Mais pas question de photos pour l’instant. Ce fils de bonne famille (à en croire son patronyme et le choix de ses études, car rien dans son propos ne l’indique : « Oh, j’ai pas envie de parler de mon père… ») dirige ses efforts scolaires vers la politique afin de « conchier les relous ». À Paris, il suit un an de droit, un an d’histoire, un an de Sciences Po puis, « une école de commerce pour laquelle j’ai fait un stage dans le golfe Persique ». La photo ? Ce sera son métier que bien plus tard, à 28 ans.
Happé par la nuit
De retour à Hong Kong pour un voyage en famille à 13 ans, il achète un Konika. « Mes premières photos sont des nuques, de très près. » Après avoir bossé trois ans en tant que rédacteur pour une agence de relation presse puis une agence de pub – « L’entreprise me faisait chier, avec ses rapports de forces, les gens qui sont prêts à te marcher dessus. Bon, en fait, c’est comme ça partout, je ne le savais pas… » –, il passe un été à fabriquer de fausses pubs pour les assurances ou Le Larousse illustré. « J’ai démarché avec ça. Ça a marché, je suis devenu concepteur-rédacteur puis directeur de la création d’une petite agence, à 25 ans. » Happé par Paris la nuit à l’aube des années 90, il quitte son poste et devient serveur dans un bar de la rue Tiquetonne (2e). Il fait un peu de photo. Une idée vient, « faire de la mode avec des gens next door », qui ne le lâche plus. « J’avais des photos d’enfants, je suis allé démarcher Vogue à Milan. Ma première commande fut pour Vogue Bambini (1990). Ensuite, je suis allé frapper chez iD à Londres avec des portraits de campagnards que j’avais pris avec mon drap blanc en guise de fond. Ils ne paient pas et tu as droit à une barre de Mars pour le déjeuner, mais j’ai toujours adoré travailler pour les magazines indépendants, dans tous les pays. On est plus libre, on a une meilleure direction artistique, du meilleur papier… tout est plus intéressant. » Il s’épanche sur Céleste, un magazine mexicain « excellent », qui publie Terry Richardson ou Richard Kern.
Bourdin inégalable
Assistant pendant trois ans, Geoffroy apprend sur le tard : « Je faisais du 20 ans, du Biba, je m’ennuyais un peu.

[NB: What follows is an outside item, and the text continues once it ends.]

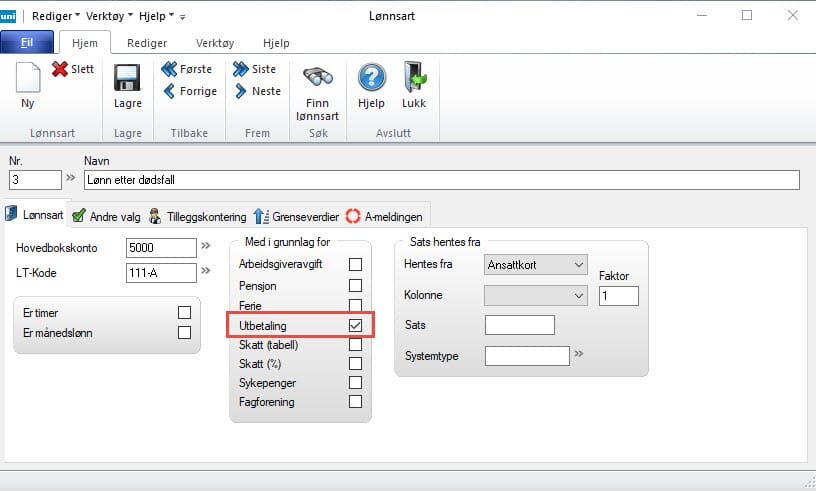Enable the Arbeidsgiveravgift checkbox
Screen dimensions: 816x491
(355, 265)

J’ai eu l’opportunité d’un appart à New York. Là-bas, j’ai eu la chance que ça marche tout de suite, notamment pour Vibe. En 1992, c’était un nouveau magazine [de hip-hop]. Je bossais en binôme avec un styliste Black, Andrew Dosunmu, ça en jetait pas mal notre duo Black and White. On a présenté une série shootée pour Xuly Bët [créateur, Noir aussi, in dans les années 90]. Nos séries étaient remarquées parce qu’on castait des gens improbables. » On lui confie du lourd : des hommes politiques, « dont le secrétaire américain au trésor pour News Week ». Son retour en France huit ans plus tard, ce sera finger in the pose. Standard ne le loupe pas. En 2005, il est en couverture de notre n°10, dans son lit, sous la couette. À l’intérieur, sa série Ego (le thème de ce numéro) le présente nu et très en forme. Un cliché tous les matins au réveil, ça offre des morning surprises. Plus sérieusement, il répond à des commandes pour Les Inrocks, Grazia, Vogue Homme ou Dazed & Confused.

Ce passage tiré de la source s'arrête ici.